Девицы посмотрели в сторону Джона, занятого подписью на конверте. Подпись выглядела действительно похоже. Девицы были в коротких юбках, с полными сексуальными ляжками. Джон ненавидел и боялся таких, несмотря на то, что имел их сотнями. Он действительно мог сейчас пахнуть, поскольку не стал купаться с дороги: так торопился сюда…
— Говорят, он будет только вечером, — произнес кто-то.
Гостиница находилась в нескольких автобусных остановках от логова маньяка. Джон с трудом отыскал ее и, отыскав, с трудом сориентировался внутри.
Он съел несколько сэндвичей в автоматическом баре внизу и с удовольствием залил их целой пинтой молока. Чтобы проглотить невыразительную еду этих простых смертных, ему приходилось вызывать из памяти роскошные обеды, какими они в изобилии угощались во время оно.
Как те парни, которые до того жадно онанировали в детстве, что так и не смогли переключиться на живых женщин…
В номер, поспешно занятый сегодня утром, Джон вернулся совершенно разбитым. Нечего было и думать о горячем душе. Он снял ботинки и, потеснив свой распахнутый чемодан, бросился ничком на кровать, в надежде взять реванш за тяжелую ночь в самолете… Но что-то не склеилось: усталость осталась на месте, но только сон не соблаговолил сойти.
Лучи пробивались сквозь решетчатые жалюзи, печатая на полу отраженный портрет карлика.

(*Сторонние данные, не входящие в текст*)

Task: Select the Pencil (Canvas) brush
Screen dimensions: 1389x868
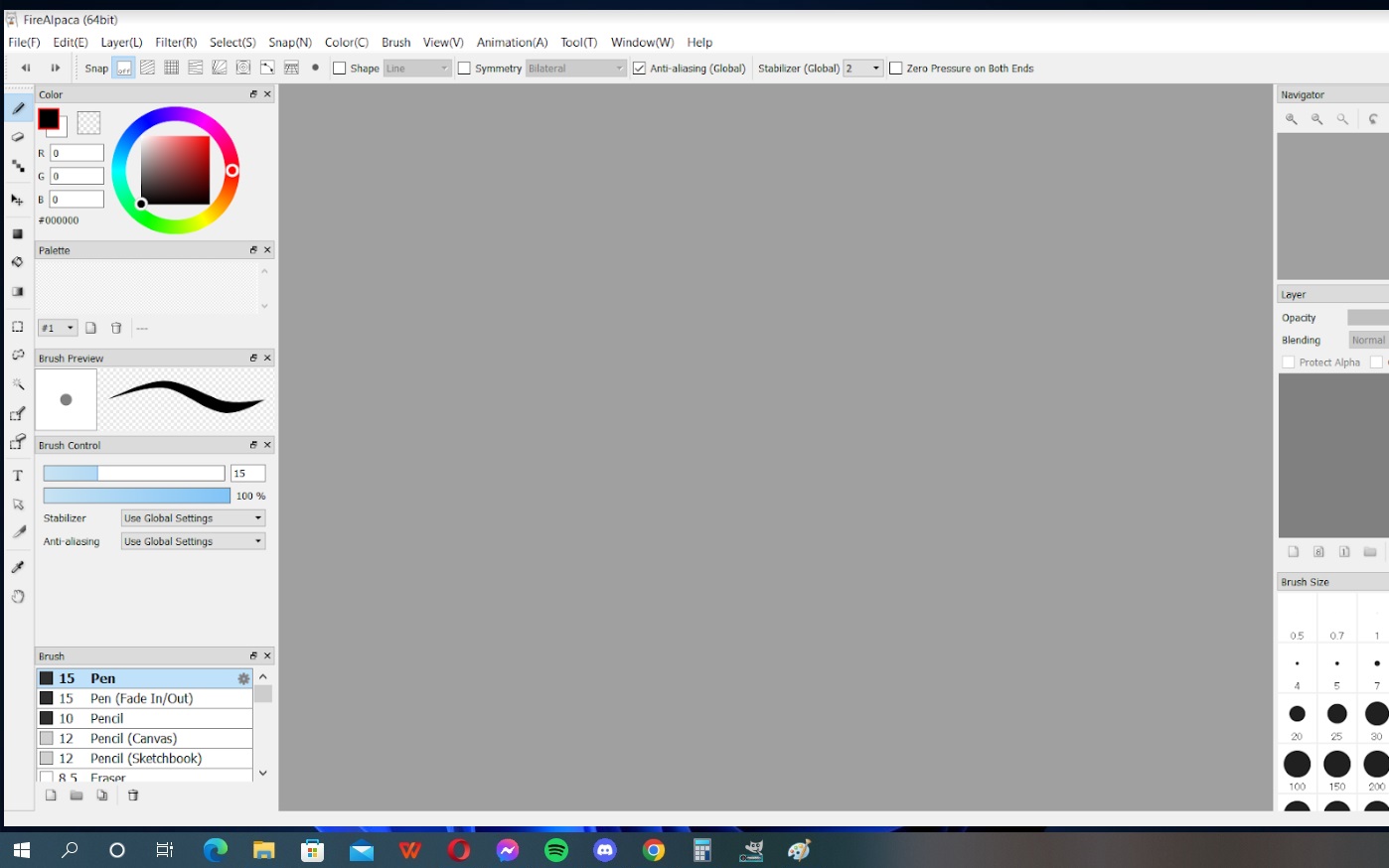Action: click(133, 739)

Джон ненавидел эту заурядную звезду, усилиями наивных поэтов вознесенную на пьедестал. Вселенная насчитывала мириады подобных солнц, средней величины и температуры, и не было ни малейшего повода выделять среди прочих именно его…
Последние годы Джон ненавидел все, что видели его глаза. Ненавистью были полны его новые песни, так же как старые — любовью. Плюс поменялся на минус, тела на антитела, углерод на кремний…
Мы все были обмануты с нашей любовью, цветами и песнями шестидесятых. Новые люди неожиданно выросли, незаметно захватили землю. Они возлюбили то, что мы ненавидели, и возненавидели то, что мы любили.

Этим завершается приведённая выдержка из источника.